ACTION ITEM: Using the records that appear below, write out exactly the lines from the one with "Click RMA number" through the one with "Given: Click the delayed data clock icon", keeping both end lines.

SUPPLIED DATA:

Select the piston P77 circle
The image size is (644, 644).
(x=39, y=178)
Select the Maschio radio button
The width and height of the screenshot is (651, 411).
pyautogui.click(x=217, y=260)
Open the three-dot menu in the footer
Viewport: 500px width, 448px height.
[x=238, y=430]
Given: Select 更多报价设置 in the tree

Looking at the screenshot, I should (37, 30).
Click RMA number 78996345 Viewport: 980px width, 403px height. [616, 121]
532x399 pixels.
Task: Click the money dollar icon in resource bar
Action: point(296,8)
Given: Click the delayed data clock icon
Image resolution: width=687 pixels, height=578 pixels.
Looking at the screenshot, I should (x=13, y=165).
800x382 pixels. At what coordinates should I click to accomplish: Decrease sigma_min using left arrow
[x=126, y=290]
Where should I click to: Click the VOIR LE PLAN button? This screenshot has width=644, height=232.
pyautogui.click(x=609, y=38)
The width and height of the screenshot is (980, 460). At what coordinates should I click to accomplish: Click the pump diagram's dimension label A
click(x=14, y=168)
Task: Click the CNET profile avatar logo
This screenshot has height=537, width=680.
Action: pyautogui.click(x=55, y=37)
---
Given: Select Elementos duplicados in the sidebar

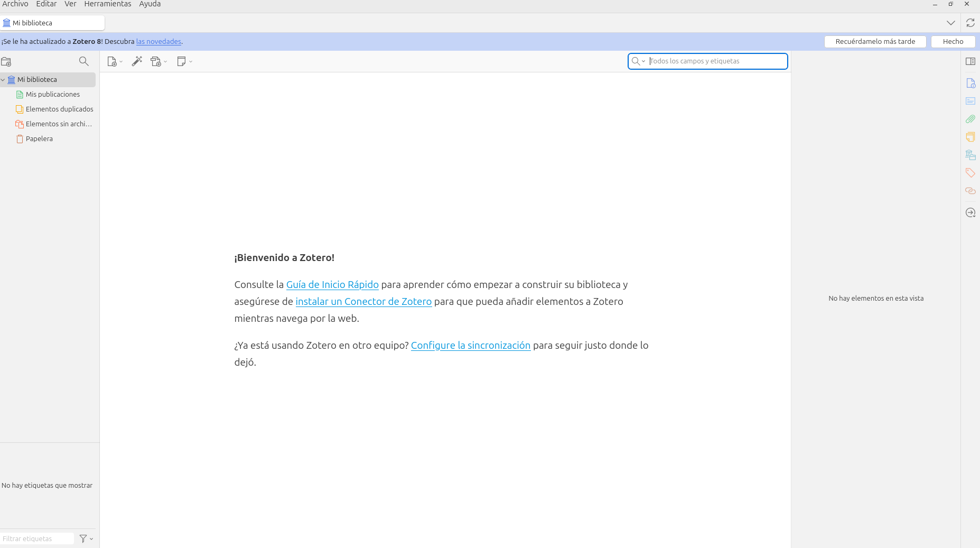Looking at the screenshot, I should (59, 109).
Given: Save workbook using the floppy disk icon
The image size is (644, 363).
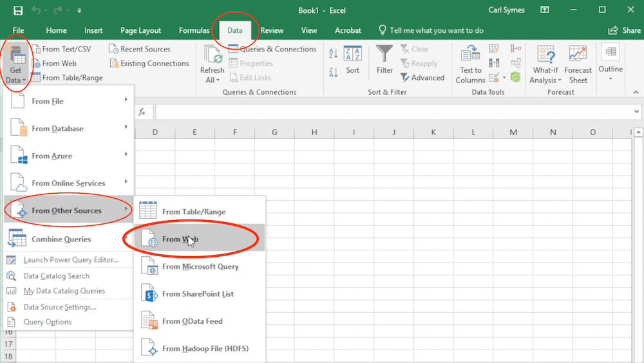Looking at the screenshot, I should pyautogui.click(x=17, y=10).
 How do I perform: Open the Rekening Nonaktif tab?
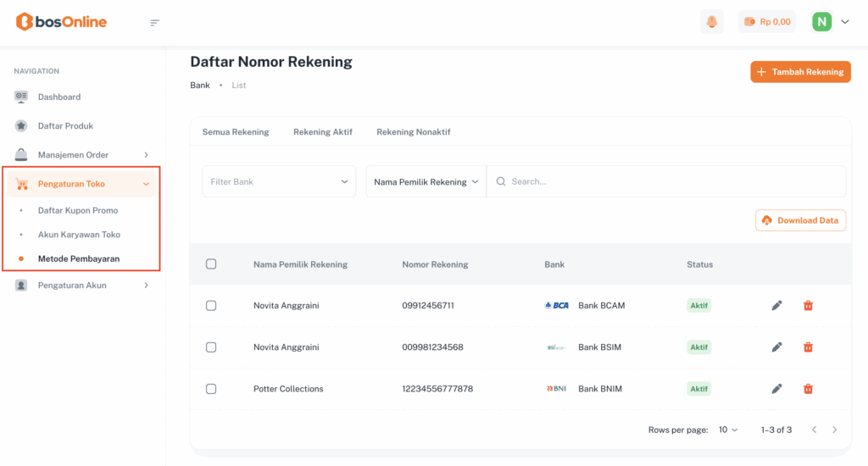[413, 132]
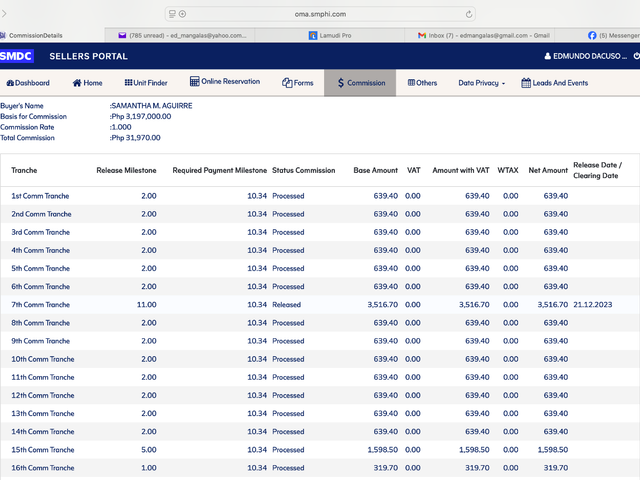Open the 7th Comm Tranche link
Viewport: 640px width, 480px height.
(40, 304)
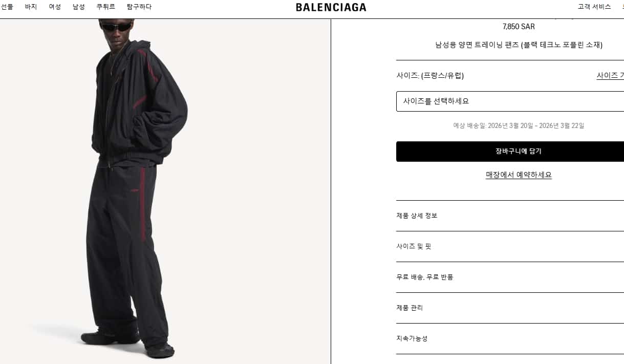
==
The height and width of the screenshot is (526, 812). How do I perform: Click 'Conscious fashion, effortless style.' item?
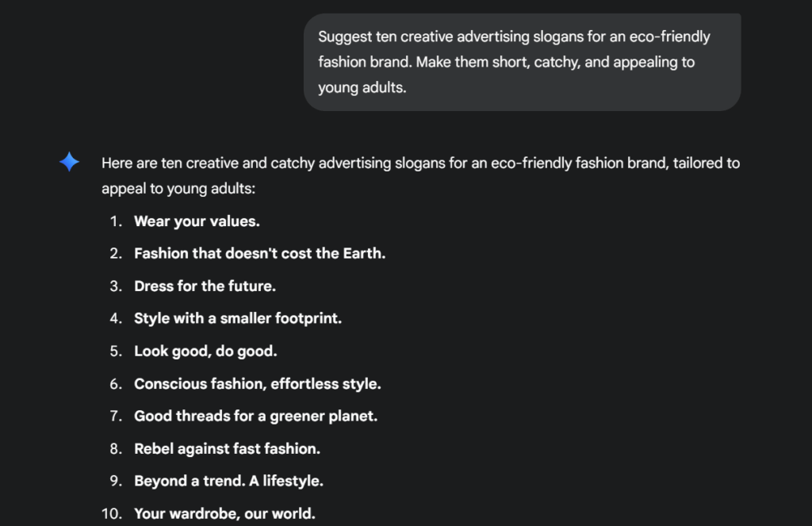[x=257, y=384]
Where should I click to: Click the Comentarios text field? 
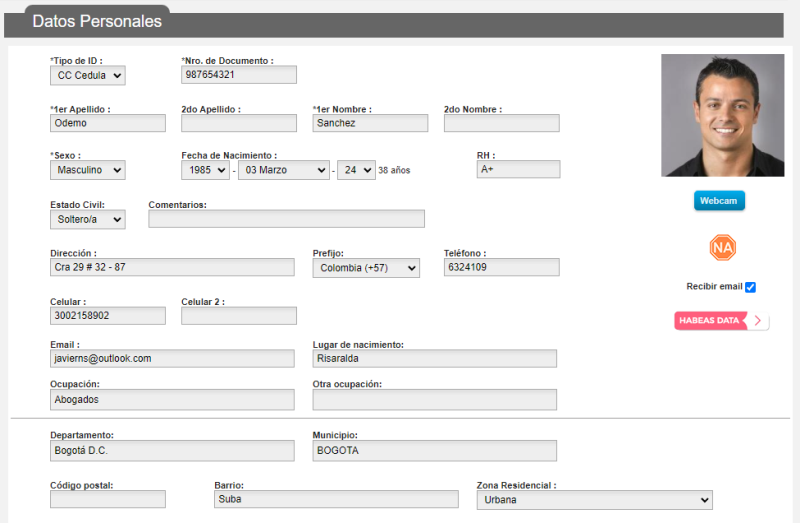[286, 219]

ANSWER BOX:
Click RMA number 78996345 Viewport: 980px width, 403px height. [616, 121]
532x399 pixels.
Task: Click the money dollar icon in resource bar
Action: point(296,8)
Given: Click the delayed data clock icon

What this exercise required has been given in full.